Shakespeare not to be for US colleges
AS Shakespeare once wrote: “We have seen better days.”
The American Council of Trustees and Alumni has found that less than 8 percent of the nation’s top universities require English majors to take a course focused on Shakespeare.
The study, “The Unkindest Cut: Shakespeare in Exile 2015,” found that only four of the nation’s 52 highest-ranked universities and colleges by US News & World Report have a Shakespeare requirement.
Michael Poliakoff, policy vice president for the Washington DC-based council and lead author of the study, called the findings “a terrible tragedy.”
“It is with sadness we view this phenomenon.
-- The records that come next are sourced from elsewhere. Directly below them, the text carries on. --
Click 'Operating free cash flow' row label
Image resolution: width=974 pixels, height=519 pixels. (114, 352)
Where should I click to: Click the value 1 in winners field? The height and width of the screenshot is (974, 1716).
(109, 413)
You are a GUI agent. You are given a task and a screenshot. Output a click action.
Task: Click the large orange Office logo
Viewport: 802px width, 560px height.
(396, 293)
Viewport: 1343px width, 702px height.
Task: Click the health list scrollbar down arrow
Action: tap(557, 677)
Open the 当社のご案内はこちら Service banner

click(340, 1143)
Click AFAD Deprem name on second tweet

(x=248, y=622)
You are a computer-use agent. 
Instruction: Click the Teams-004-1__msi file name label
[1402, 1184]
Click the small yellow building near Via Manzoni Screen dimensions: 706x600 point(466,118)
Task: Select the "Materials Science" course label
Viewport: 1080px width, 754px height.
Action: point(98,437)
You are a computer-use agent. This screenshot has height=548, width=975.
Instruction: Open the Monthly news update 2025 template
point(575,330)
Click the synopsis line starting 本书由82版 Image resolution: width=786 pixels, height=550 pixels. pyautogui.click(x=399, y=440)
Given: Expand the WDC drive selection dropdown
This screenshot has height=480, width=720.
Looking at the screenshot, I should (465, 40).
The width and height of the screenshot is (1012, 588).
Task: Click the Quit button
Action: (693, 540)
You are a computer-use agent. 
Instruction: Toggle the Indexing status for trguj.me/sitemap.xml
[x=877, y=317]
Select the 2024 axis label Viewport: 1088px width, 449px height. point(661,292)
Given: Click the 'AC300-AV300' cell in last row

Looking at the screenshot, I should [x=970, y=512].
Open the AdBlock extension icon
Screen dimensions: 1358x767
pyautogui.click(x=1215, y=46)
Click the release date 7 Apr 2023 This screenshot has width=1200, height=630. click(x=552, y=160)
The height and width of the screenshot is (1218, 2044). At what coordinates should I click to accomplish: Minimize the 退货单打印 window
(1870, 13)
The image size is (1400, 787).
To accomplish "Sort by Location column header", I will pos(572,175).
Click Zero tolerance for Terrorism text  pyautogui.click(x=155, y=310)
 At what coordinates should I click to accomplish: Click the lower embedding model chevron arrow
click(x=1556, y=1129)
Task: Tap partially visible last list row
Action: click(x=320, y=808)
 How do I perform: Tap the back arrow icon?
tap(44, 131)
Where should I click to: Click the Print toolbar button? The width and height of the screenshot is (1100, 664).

It really does make us grieve for the loss to a whole generation of young people who would look to a college or university for guidance about what is great and what is of the highest priority,” he said.
The report was released on Thursday on the anniversary of what is believed to be Shakespeare’s birthday in 1564. It came a day after the musical “Something Rotten!” opened on Broadway that mocks The Bard as a rump-shaking word thief.
The schools that still require study of the Bard are Harvard, the University of California-Berkeley, Wellesley College and the US Naval Academy.
The report said English majors are often future English teachers and many will graduate without studying in depth the language’s greatest writer.
“The Bard, who is the birthright of the English speaking world, has no seat of honor,” the report said.
“A degree in English without serious study of Shakespeare is like a major in Greek literature without the serious study of Homer.”